Cell proliferation was assessed with resazurin, and the generally cytotoxic agent podophyllotoxin served as the positive control. L-6 cells, a primary cell line derived from rat skeletal myoblasts, were cultivated in RPMI 1640 medium supplemented with 1% L-glutamine (200 mM) and 10% fetal bovine serum. Cultures were maintained at 37 °C in an atmosphere of 5% CO₂. Assays were performed in 96-well plates, each well containing RPMI 1640 medium supplemented with 1% L-glutamine (200 mM), 10% fetal bovine serum, and 2000 L-6 cells. Plates were incubated at 37 °C under a 5% CO₂ atmosphere for 24 h. After that, compounds were dissolved in DMSO (10 mM or 10 mg/mL), serial drug dilutions of eleven 3-fold dilution steps covering a range from 100 to 0.002 μg/mL or 100 to 0.002 µM were prepared, and the plates incubated at 37 °C under 5% CO₂ for 70 h. After 70 h of incubation, 10 µL of resazurin solution (12.5 mg resazurin in 100 mL 1xPBS) was added per well and plates were incubated for an additional 2 h. After that, the plates were read with a Spectramax Gemini EM microplate fluorometer (Molecular Devices, San Jose, CA, USA) using an excitation wave length of 536 nm and an emission wave length of 588 nm. The results were expressed as percentage of the untreated controls [41,42]. Fifty percent inhibitory concentrations (IC₅₀) were estimated by linear interpolation [43].
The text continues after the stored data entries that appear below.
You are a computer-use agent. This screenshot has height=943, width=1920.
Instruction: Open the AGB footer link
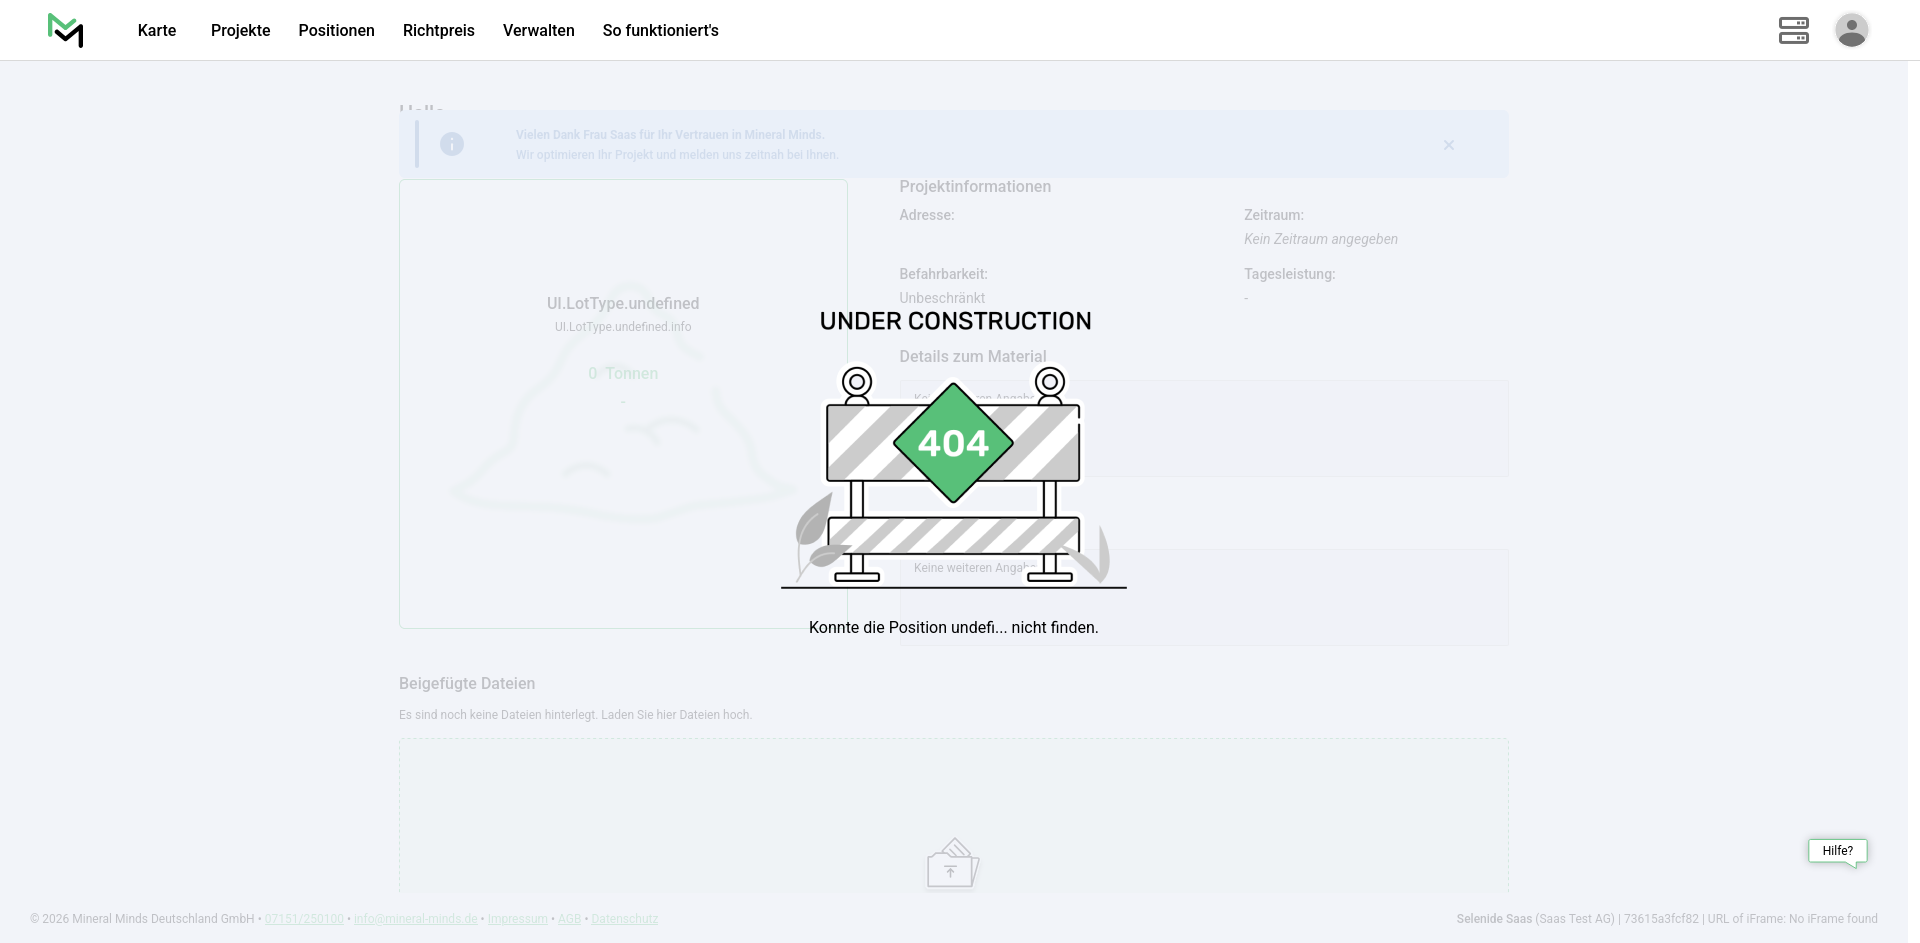[x=569, y=919]
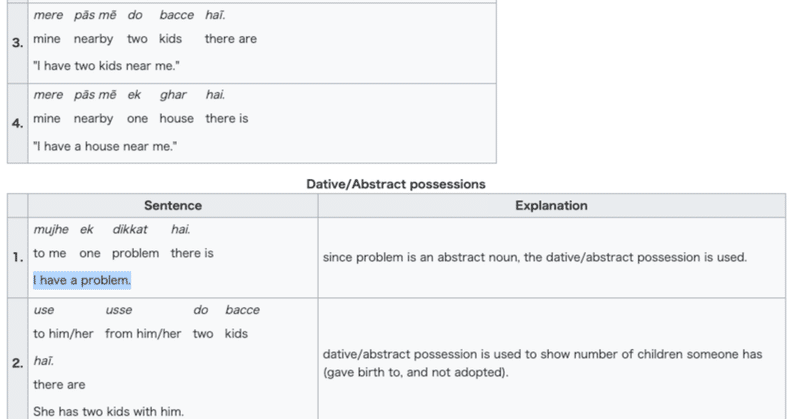This screenshot has width=800, height=419.
Task: Click the row number "4." cell
Action: pyautogui.click(x=17, y=123)
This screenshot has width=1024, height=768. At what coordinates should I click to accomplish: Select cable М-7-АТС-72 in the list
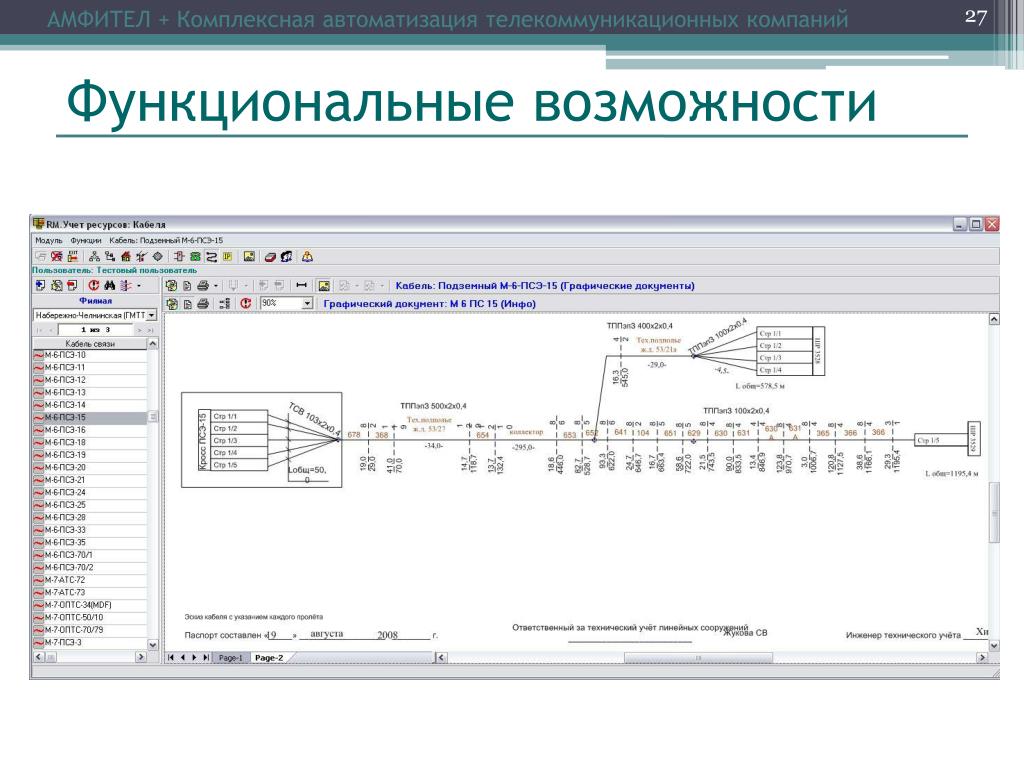tap(66, 579)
3.14. PfFNR-Catalyzed PDO Redox-Cycling Assay with Ψ-Plasmodiones

The reaction mixtures in a total volume of 200 µL and final DMSO concentration of 10% in 50 mM PBS buffer pH 7.0 contained 50 µM of Ψ-PD, 13 µM hematin, and the PfFNR-catalyzed PDO redox-cycling system consisting in 40 µM PDO, 100 µM NADPH and 0.5 µM PfFNR. The reaction was started by addition of PfFNR (4 µL) and sustained by subsequent addition of 100 µM of NADPH (in 2 µL) every 15 min for 3 h. Reactions were incubated at 25 °C or 37 °C for the time of redox cycling. For the controls, 80 µM H₂O₂ was added instead of the PfFNR-catalyzed PDO redox-cycling system. The reaction was started by addition of PfFNR (0.5 µM) and collected after 3 h incubation at 25 °C or 37 °C. Collected samples were centrifuged and diluted with 30 µL DMSO before LC-MS analyses. LC-MS analyses of the reaction mixtures were performed using an Agilent 1100 series LC coupled to a maXis II Q-TOF mass spectrometer (Bruker, Karlsruhe, Germany). PfFNR-catalyzed PDO redox-cycling reaction mixtures containing hematin and each Ψ-plasmodione regioisomer was analyzed with the LC-MS system. The mass spectrometer operated with a capillary voltage of 4500 V in positive mode. Acquisitions were performed on the mass range m/z 200–1850. Calibration was performed using the singly charged ions produced by a solution of Tune mix (G1969-85000, Agilent, Clara, CA, USA). Compounds were separated on a XBridge Peptide BEH C18 column (300Å, 3.5 µm, 2.1 mm × 250 mm) column. The gradient was generated at a flow rate of 250 µL/min, at 60 °C by mixing two mobile phases. Phase A consisted of 0.1% formic acid (FA) in water and phase B of 0.08% FA in ACN. Phase B was increased from 5 to 85% in 45 min. Data analysis was performed using Compass DataAnalysis 4.3 (Bruker Daltonics, Billerica, MA, USA).

4. Conclusions

In this work, our aim was to introduce another chemical asset on our lead molecule plasmodione that can have a positive impact on the PK properties and can act as a shield for any detrimental effect coming from the complex host biological environment, in particular for long-term use of drug treatments. Thereby, from a Diels–Alder reaction we described the synthesis of racemic non-quinonoid Ψ-plasmodione regioisomers, 4a-Ψ-plasmodione 1 and 8a-Ψ-plasmodione 2. The real breakthrough to control the regiochemical course of the reaction was achieved by the introduction of a boronic acid on the quinone as the auxiliary group to allow the full control of the cycloaddition regioselectivity. The next challenge will be to decorate the Ψ-plasmodiones with substituents that will influence the oxidation of angular methyl, but above all the cleavage of the C-C bond allowing aromatization and release of plasmodione.